When it comes to insurance policy issuance, some insurance carriers ask aircraft owners to provide a breakdown of major component times. For many, satisfying insurance requests can be time-consuming, laborious and cumbersome.

Solution:
For the private aircraft owner, TimeTrac's reporting capabilities simplify and reduce the amount of time needed to accurately fill out insurance applications and manage overall maintenance needs. In practice, few private aircraft owners actually track the component times on their aircraft, they do it randomly, ignore it or leave it up to maintenance personnel to do it for them. When it comes to annual or routine maintenance, TimeTrac will reduce the number of hours the aircraft owner or a maintenance technician spends reviewing aircraft log books and computing times.

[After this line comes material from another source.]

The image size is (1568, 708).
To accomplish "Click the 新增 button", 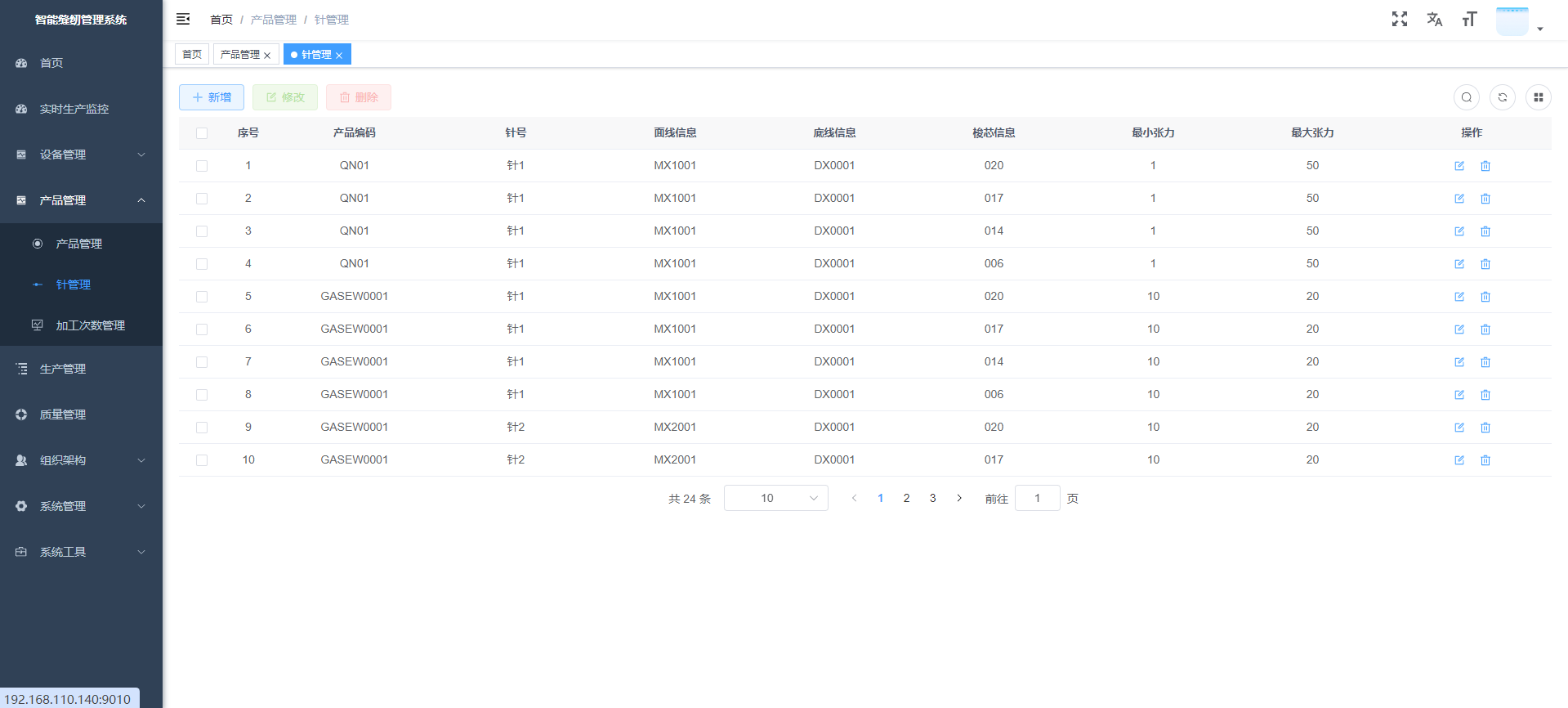I will [211, 97].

TimeTrac gives individual aircraft owners the information necessary to perform real-time monitoring themselves.... just like the airlines and large corporate fleets. Designed with aircraft maintenance in mind, TimeTrac can track component times against manufacturers suggested maintenance times and quickly generate a wide variety of reports. With costs increasing on aircraft operation, the investment in TimeTrac can be quickly offset by the savings in maintenance and manpower.

Real World Example:
Joe, a general aviation enthusiast, flies his twin-engine Cessna 310 an average of 200 hours a year for business and pleasure. His home airport is outside a major metropolitan area that can become congested. As a result, Joe spends a good deal of time on the tarmac waiting for take off clearance. Recognizing the potential savings in engine hours, Joe sought a way to track "time-in-service" rather than his "block-to-block" time. By using TimeTrac, Joe has captured 337 hours (almost 20 percent) on his engine that normally would have been lost. With his engines requiring overhaul every 1,700 hours, the savings made a dramatic impact on his expenses ... approximately $14,000 towards the overhaul cost of both engines.


Corporate Flight Departments

Problem:
Corporate flight departments that run smaller fleets or small to medium sized aircraft often use the old-fashioned "grease board" method to track the status of their fleet. Because of limited budgets, the grease board method has been the defacto standard for many operators. Because of its design, this tradition method of tracking aircraft data, many corporate flight departments must make frequent board updates which leave them vulnerable to transposition errors. Additionally, this type of data tracking does not lend itself to in-depth analysis and historical trending.

Solution:
By replacing the "grease board" with TimeTrac, operators can take maintenance records and more, to a new level. Using the system, operator can significantly minimizes the chance of errors and quickly gain access to a large amount of data which will help to improve decision making and department expense management.

An alternative to the large number of mid-priced and high-end online maintenance tracking programs available today, TimeTrac is a one-time expense. An extremely cost effective solution when amortized over the life of the aircraft, TimeTrac does not require an annual fee and enables operators maintain ownership of their records.

Real World Example:
Barry oversees the maintenance on a corporate fleet of four aircraft, two single-engine aircraft and two light twins. After keeping track of their planes for years using the grease board method, Barry was confident in the accuracy of his record keeping. That was until his company conducted an unscheduled audit of the fleet and Barry had to spend several days combing through logbooks in order to compile the data required. Mired down with meeting the deadline Barry was unable to complete scheduled maintenance work on his aircrafts. When it was all over, it was clear to Barry that the grease board method was not an acceptable method of record keeping. With a limited budget, Barry initially thought it would be impossible to find a system that would address his needs. Then he heard about TimeTrac. With TimeTrac, Barry found that he could not only more effectively manage aircraft maintenance, he could also track warranties and provide the company's finance department with detailed reports on anticipated expenses and maintenance savings.